PROMPT => Which ensemble plays the complete performance linked in the blog post on Bach's Brandenburg Concertos?

SELECTED PASSAGE =>
/---

Wednesday, March 12, 2014

Bach's Brandenburg Concertos

On Monday we introduced Bach’s orchestral output by discussing his circumstances surrounding their composition. During his time in Cöthen, Bach dedicated the previously-composed Brandenburg Concertos to the Margrave of Brandenburg at his request for music. Are you familiar with this work?
By going to this link, you can hear a performance of Bach’s Brandenburg Concertos in their entirety played by the Freiburg Baroque Orchestra.
Of this set of six concertos, all but the first contain the standard three movement structure of the time. Listen for a fast movement followed by a slow movement, and ending with a second fast movement in the final five concertos. Bach also varies the type of concerto in each, some containing solo instruments, while others strictly remaining orchestral without the use of a soloist. When using a soloist, listen as Bach creates a sort of dialogue between the soloist and ensemble, almost as if they are carrying on a conversation.
Do you enjoy Bach’s Brandenburg Concertos? What is your favorite of his orchestral pieces?


  1. They're ALL masterpieces, but I think No. 2 is my favorite. I'm pretty sure a recording of the first movement of this Concerto was included on the disc that is on the spacecraft Voyager, which is now venturing out of our solar system and I think is the farthest man-made thing from earth. What do you think, Jessica, about Sebastian's choice of solo instruments? The recorder paired with the trumpet is quite problematic in actual live performance. It's so hard for the piccolo trumpet to play softly enough to balance the other instruments -- especially up in the stratosphere where the part is written. I'm of course thinking of modern instrumentation. Do you know if the instrument in Bach's time was able to play softer?

\---

PROVIDED MATERIAL =>

/---

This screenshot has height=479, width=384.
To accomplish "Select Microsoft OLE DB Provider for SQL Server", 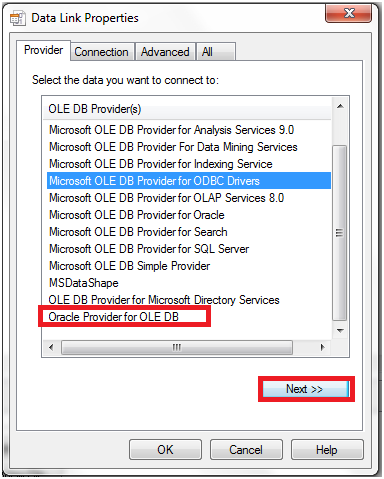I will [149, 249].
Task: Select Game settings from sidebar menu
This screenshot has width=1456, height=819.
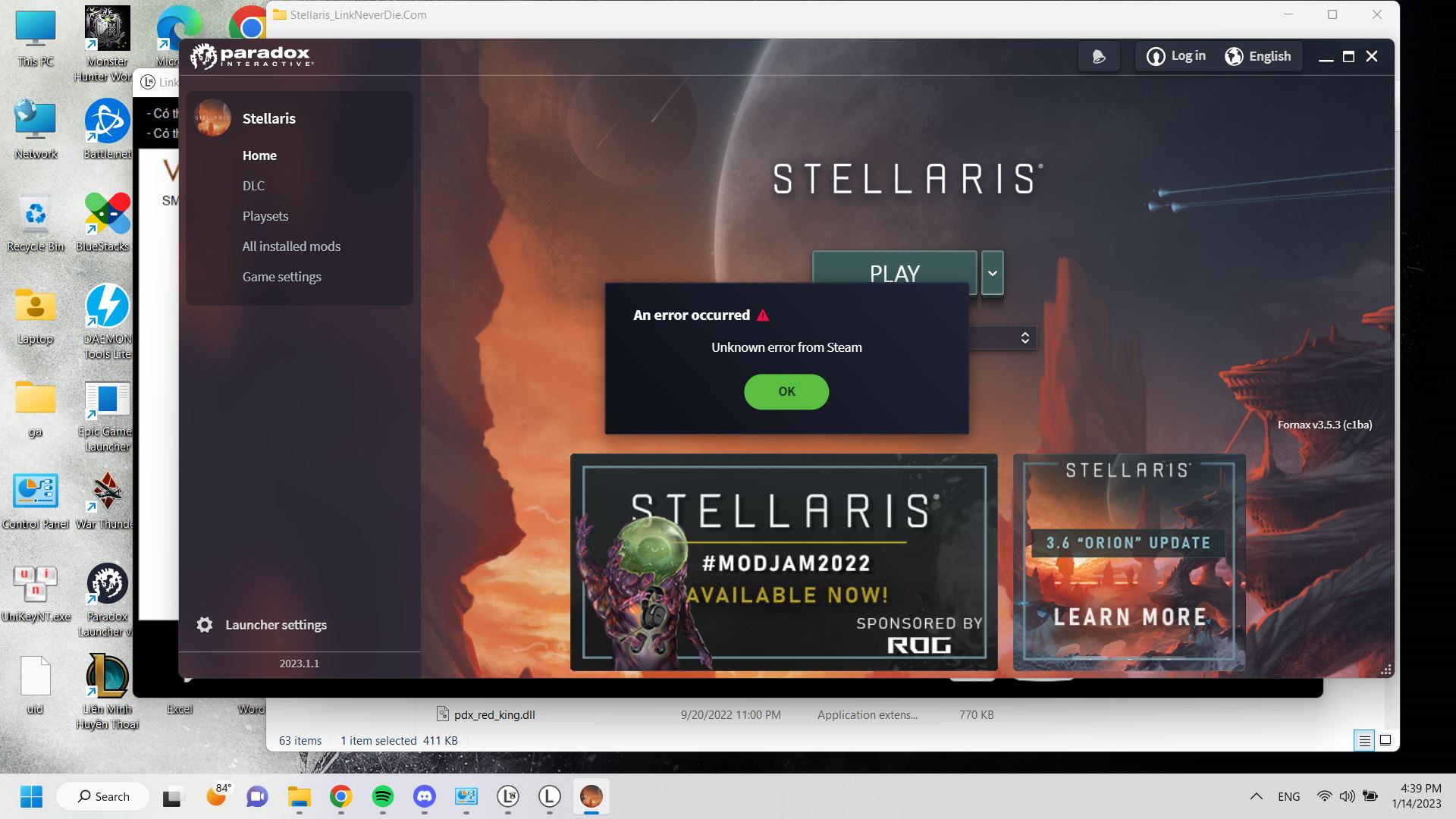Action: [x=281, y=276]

\---

CORRECT RESULT => The Freiburg Baroque Orchestra